Economic impact of urinary stones
Introduction
The prevalence of kidney stones has steadily risen in recent decades, with >8% of the United States population presently being affected (1). A significant economic burden is associated with kidney stones, with annual estimates exceeding $5 billion (2,3). This economic toll includes both direct treatment costs, and the indirect costs associated with lost worker productivity. Unfortunately, there has been limited cost effectiveness research in the area of kidney stone management; this research requires advancement, given the panoply of surgical and medical treatments of stone disease with uncertainty regarding comparative effectiveness incorporating short and long term endpoints. In this paper, we present data regarding the economic impact of kidney stone disease, and review the cost effectiveness of surgical and medical interventions based on existing literature.

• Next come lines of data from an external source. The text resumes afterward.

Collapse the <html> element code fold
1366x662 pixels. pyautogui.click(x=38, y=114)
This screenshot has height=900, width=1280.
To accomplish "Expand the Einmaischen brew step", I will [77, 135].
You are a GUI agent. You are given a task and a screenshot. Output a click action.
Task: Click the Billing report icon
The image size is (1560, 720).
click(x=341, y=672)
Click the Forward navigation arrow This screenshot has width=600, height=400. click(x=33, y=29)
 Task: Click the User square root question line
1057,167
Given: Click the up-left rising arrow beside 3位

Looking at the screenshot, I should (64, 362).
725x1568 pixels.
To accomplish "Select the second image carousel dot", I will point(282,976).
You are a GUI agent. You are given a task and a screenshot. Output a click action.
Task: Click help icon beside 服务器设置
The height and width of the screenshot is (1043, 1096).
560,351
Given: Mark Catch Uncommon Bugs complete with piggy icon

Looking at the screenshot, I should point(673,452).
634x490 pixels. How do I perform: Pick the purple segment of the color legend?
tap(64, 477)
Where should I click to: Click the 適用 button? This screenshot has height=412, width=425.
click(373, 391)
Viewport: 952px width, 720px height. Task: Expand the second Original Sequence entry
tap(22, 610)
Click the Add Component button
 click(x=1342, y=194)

Clinical burden of kidney stones
Nephrolithiasis is common and rising in prevalence. Lifetime risk in the United States exceeds 12% in men and 6% in women (4). Also, stone formers are notorious recidivists, as up to 50% of patients develop recurrence after their initial event (5). Based on the acute nature of presentation, kidney stones generate a large volume of emergency department visits and hospital admissions. The Healthcare Cost and Utilization Project reported that, in 2009, there were 1.3 million ED visits for kidney stones, with >3,600 ED visits for stones every day (6). The upward trend is significant, with ED visits increasing 20% between 2005 and 2009, and rates of hospitalization increasing 14% in the same period. Approximately 20% of ED visits for stones result in hospitalization, with most patients being treated as outpatients. This clinical demand is associated with a substantial economic burden as discussed below.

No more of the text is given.